One of the patterns that we found from this paper is that conferences are more likely to accept papers that reach a similar conclusion as prior work. And this paper does verify the results of prior works. However, some of the reviewers felt like there wasn’t much else in the paper in terms of a previously unknown scientific knowledge. The huge data set that the authors made available definitely helps further research in this direction.
One of the members of our class had participated in the experiment conducted by the authors of the paper, and this person brought up the issue of having to “fight the compiler” to achieve the exact similar assembly code which many of the participants had to do during the experiment.
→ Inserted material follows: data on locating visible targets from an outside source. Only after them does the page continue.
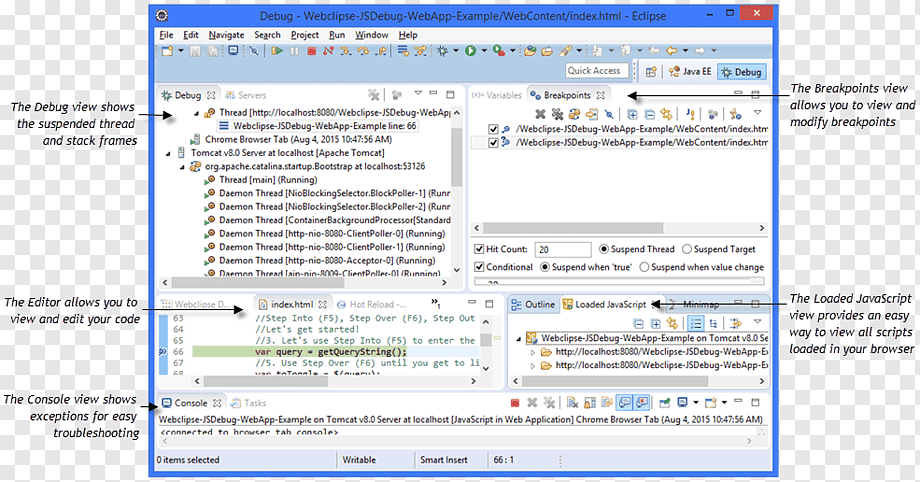Open the Run menu
The height and width of the screenshot is (482, 920).
click(x=337, y=35)
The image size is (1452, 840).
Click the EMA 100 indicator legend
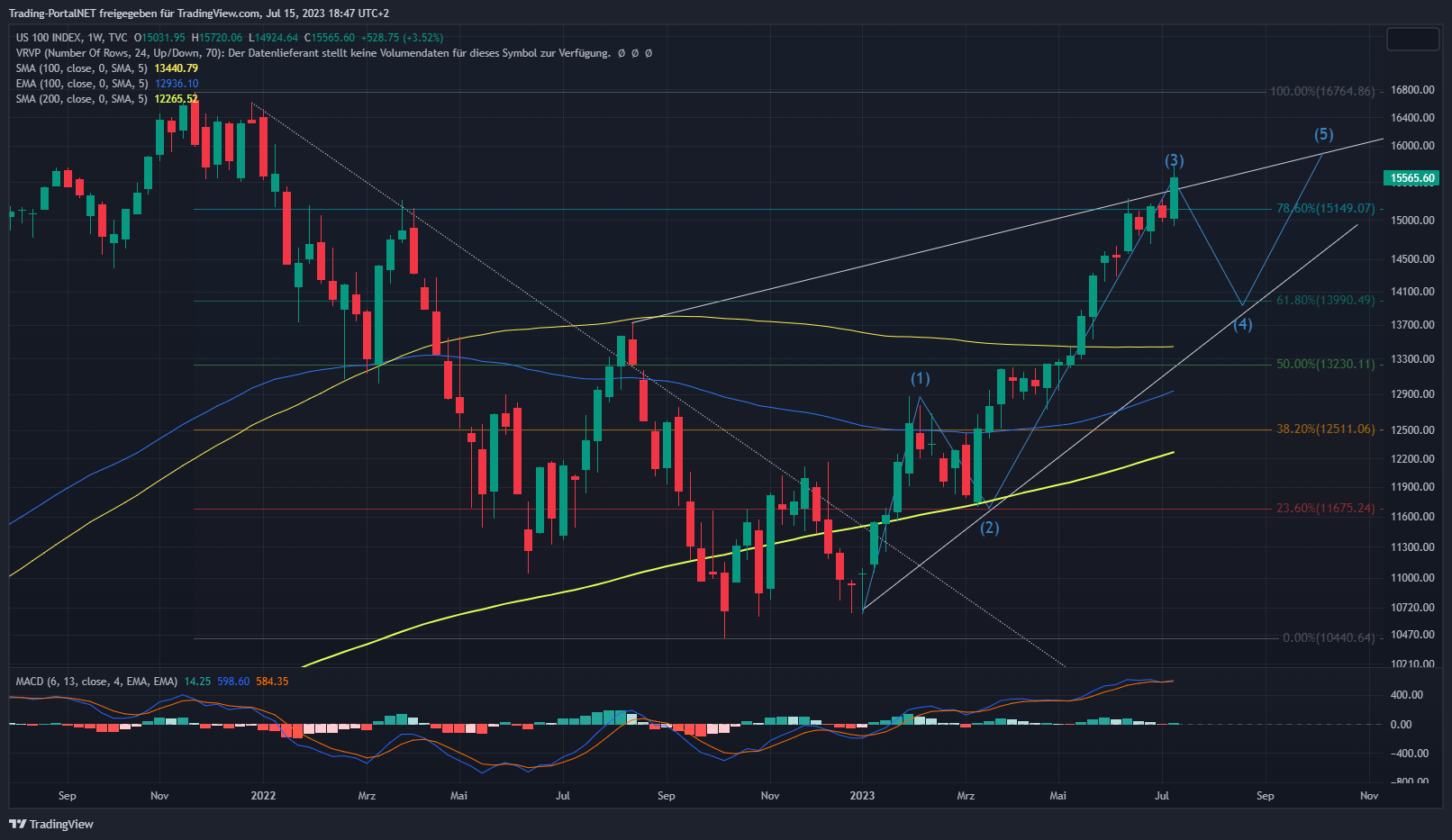point(81,84)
An alternative way of comparing the compiler’s Intermediate Representation was suggested so that participants could avoid this problem.
Another research question that could’ve been tackled was to identify if an automated approach can learn from the huge data set collected by the authors to create perfect decompiled code.
One of the more important questions that was raised during the discussion was about the relevance of perfectly decompiled code and whether that helps reverse engineers in any way. And the answer to that, is no. However, perfectly decompiled code can be used for instrumenting which can then be used for low overhead fuzzing of even black-box applications.
In the reviews, all of the reviewers had marked the Overall Merit of the paper as “Accept” and were very happy with the paper except for some minor issues.
Conclusion
This paper proposes a new metric to quantitatively evaluate reversers’ understanding of binary programs. The metric it uses is the distance between the recompiled binaries and the original binaries. By performing a large-scale online competition based on the metric, it demonstrates human experts are capable of achieving perfect decompilation. Although the paper has minor flaws (e.g. perfect decompilation vs reverse engineering), its objective measurement also gives the community more insights into how human experts carry out reversing tasks.